§ Exercise requirements: Retype the line where "Viewport: 500px width, 400px height." appears and each line that follows it down to the last line of the records below. Leave the pictures out.

Saved data entries:

###

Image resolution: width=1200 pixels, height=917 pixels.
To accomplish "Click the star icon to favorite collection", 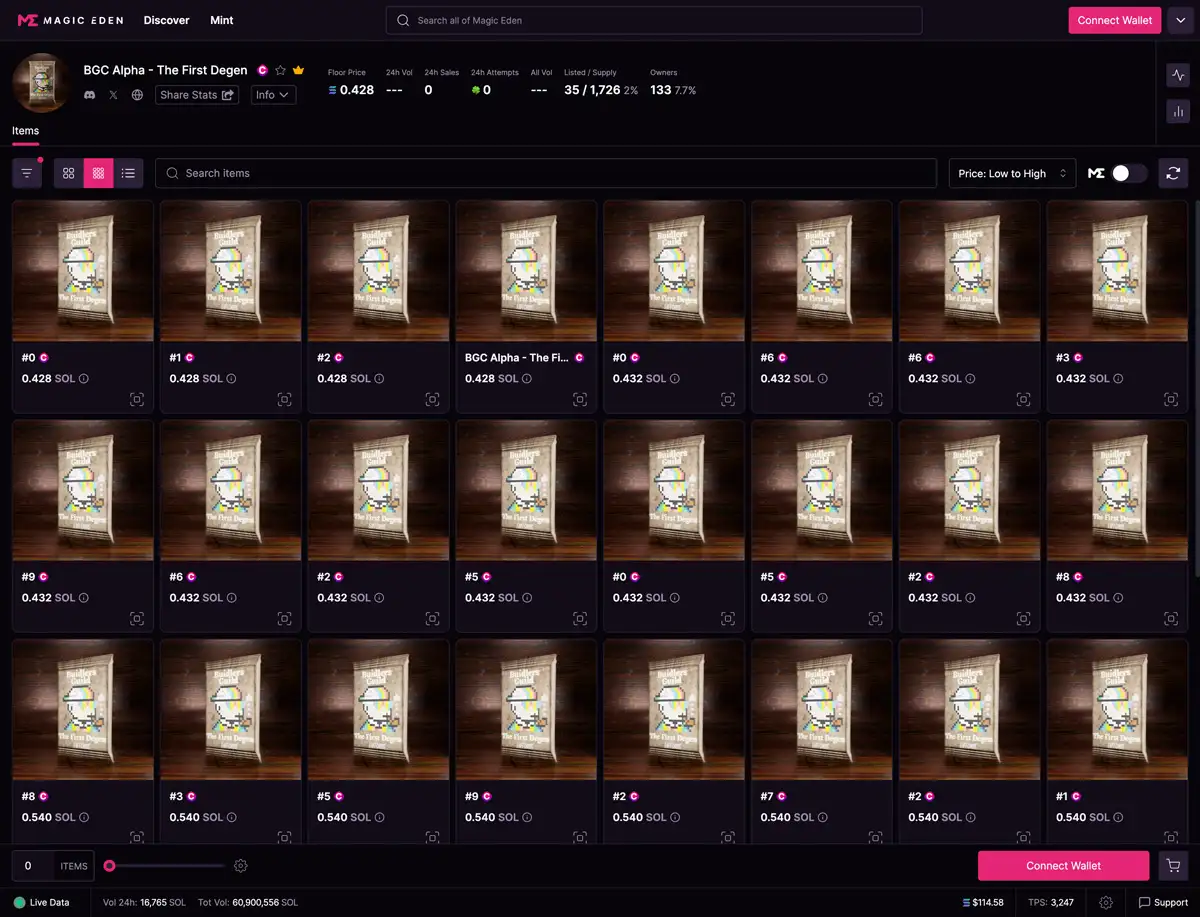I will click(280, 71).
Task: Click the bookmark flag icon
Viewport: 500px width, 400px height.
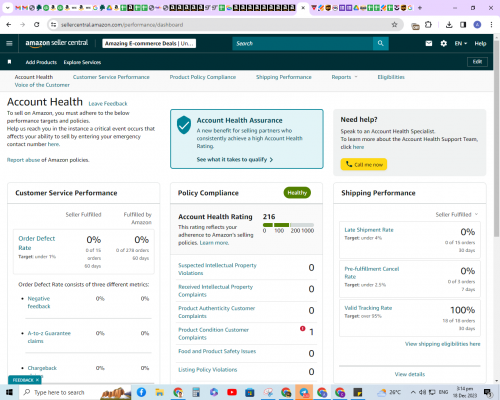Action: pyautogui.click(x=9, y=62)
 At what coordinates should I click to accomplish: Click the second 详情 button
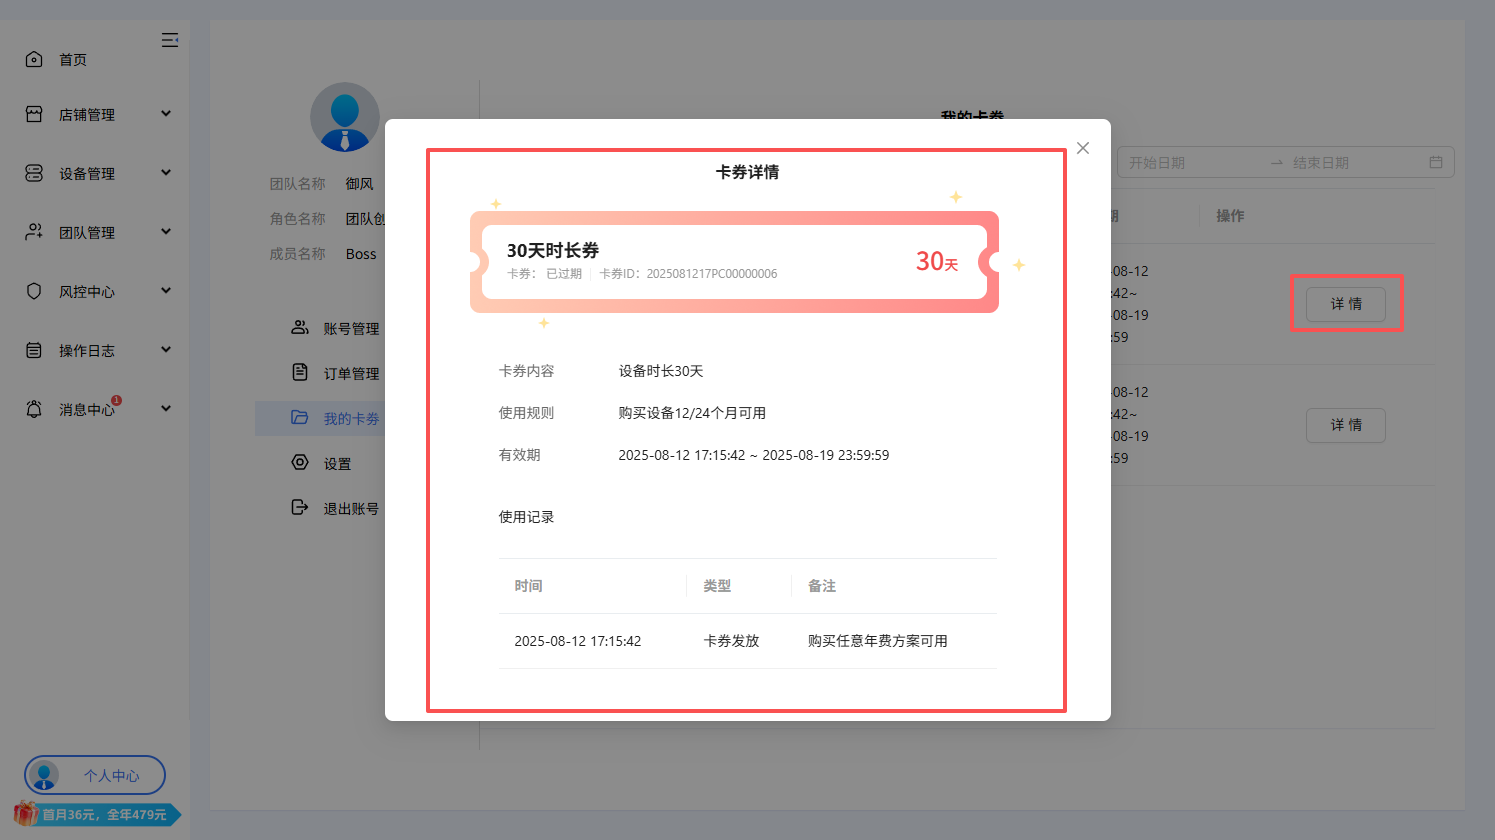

###

§ Answer to the exercise:
Viewport: 500px width, 400px height.
Action: pyautogui.click(x=9, y=62)
 At what coordinates should I click to accomplish: Click the second 详情 button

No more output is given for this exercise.